In the late 1980s, when the media started pushing back the boundaries of the possible, ideology proved naked against pure information. In September 1988, when the makers of the Leningrad documentary program "Fifth Wheel," which had started to expose party corruption, refused to put out an edition because it had been censored, 3,000 people demonstrated outside the Leningrad telecenter and the film was eventually shown uncut.

Satter's narrative technique is to lay one individual's life story on top of the other, without comment or analysis. Yet, while the stories are interesting in themselves, and the thoroughness of the research and attention to detail is impressive, in the end, "Age of Delirium" leaves the reader dissatisfied. This is a collection of fascinating episodes without much of a unifying principle. Many of the tales of brave individuals, incarcerated dissidents and protestors, end abruptly in the pre-perestroika era and we are not told what happened to the protagonists later. The political narrative in the background is only sketched out in abbreviated form.

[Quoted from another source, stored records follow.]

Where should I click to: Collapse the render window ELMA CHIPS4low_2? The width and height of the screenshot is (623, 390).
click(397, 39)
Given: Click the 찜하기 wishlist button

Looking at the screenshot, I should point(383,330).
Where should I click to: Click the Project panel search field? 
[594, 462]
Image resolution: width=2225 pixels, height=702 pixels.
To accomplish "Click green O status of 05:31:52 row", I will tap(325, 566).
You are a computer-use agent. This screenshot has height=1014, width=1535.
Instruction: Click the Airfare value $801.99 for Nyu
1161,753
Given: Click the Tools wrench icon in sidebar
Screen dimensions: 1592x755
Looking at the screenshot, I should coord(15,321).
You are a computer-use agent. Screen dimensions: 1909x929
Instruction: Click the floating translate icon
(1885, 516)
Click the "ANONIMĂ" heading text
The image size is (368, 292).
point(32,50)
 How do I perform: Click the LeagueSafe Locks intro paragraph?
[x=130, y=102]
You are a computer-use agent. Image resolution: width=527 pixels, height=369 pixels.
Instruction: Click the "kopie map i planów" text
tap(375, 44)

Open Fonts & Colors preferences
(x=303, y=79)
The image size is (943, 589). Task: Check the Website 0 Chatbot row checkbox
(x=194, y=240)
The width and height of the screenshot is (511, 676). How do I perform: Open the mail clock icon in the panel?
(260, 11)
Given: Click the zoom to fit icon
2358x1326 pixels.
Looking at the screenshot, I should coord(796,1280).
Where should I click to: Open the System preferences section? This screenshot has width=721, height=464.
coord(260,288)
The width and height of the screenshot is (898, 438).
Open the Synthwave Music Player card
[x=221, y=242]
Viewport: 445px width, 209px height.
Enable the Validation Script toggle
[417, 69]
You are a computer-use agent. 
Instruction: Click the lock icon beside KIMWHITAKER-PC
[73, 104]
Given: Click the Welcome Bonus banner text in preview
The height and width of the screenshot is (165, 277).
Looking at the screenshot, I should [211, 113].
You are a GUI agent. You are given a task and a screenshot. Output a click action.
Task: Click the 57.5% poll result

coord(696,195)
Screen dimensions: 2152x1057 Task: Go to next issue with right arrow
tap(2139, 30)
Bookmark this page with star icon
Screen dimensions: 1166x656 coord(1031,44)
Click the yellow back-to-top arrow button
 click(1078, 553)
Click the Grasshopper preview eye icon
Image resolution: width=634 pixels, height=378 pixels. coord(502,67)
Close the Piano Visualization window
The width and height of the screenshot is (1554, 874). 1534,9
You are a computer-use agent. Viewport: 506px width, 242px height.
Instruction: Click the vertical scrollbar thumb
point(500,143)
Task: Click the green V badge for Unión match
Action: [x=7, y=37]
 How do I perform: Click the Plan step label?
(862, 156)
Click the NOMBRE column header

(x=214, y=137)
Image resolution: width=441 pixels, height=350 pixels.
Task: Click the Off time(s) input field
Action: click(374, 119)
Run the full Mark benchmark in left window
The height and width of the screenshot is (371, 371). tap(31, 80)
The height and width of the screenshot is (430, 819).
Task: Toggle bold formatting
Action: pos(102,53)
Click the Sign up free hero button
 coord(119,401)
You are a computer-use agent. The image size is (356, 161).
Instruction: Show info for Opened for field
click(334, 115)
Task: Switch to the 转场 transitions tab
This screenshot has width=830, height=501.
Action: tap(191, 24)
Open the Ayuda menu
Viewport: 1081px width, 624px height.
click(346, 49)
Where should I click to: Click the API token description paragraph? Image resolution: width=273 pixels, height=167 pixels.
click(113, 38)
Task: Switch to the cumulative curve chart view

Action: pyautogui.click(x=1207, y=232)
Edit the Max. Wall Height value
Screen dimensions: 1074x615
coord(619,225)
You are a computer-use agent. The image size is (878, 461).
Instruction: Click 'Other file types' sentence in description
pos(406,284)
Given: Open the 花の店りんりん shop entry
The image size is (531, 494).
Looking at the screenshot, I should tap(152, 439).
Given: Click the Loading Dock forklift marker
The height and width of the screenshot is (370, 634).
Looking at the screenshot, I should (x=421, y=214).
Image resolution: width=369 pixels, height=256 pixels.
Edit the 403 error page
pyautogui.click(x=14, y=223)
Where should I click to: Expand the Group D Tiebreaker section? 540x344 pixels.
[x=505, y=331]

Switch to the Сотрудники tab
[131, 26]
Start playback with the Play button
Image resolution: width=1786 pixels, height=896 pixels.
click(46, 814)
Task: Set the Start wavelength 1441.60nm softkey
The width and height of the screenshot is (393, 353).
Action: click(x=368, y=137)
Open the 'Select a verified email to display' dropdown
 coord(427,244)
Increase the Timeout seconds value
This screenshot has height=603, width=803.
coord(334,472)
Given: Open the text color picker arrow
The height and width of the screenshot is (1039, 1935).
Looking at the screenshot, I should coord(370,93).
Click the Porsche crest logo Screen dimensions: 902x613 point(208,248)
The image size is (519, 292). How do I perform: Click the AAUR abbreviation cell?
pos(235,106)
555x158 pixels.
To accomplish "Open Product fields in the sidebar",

The emphasis on Soviet society leaves us suspended in 1991 with the Soviet Union collapsing. The state had proved to be much more brittle and vulnerable than almost anyone had predicted and one year of all-out power struggle was enough to finish it off altogether. But no reader living in Russia in 1996 needs reminding that this was not the end of the story. The key point that Satter fails to make is that almost everyone was happy at the overthrow of Communism, even a great many of the 30 million people who voted for Gennady Zyuganov last month. But there is still a wide spectrum of opinion about what should fill the vacuum.

Satter, in the tradition of books about the collapse of the Soviet Union, has a chapter devoted to the failed August putsch. Many of those in the crowd were pro-Western Moscow students and intellectuals committed to a democratic future for Russia. As were many people inside the parliament building. But the White House defenders were a varied bunch. They included Ruslan Khasbulatov, Alexander Rutskoi and Pavel Grachev, none of them good advertisements for Russian democracy.

Perhaps it is just a matter of timing. Even three years ago the insights in this book would have seemed fresh and stimulating. But Satter lingered just a little too long with his end-of-the-empire chronicle.

"Age of Delirium: The Decline & Fall of the Soviet Union" by David Satter, Alfred A. Knopf, 424 pages, $30.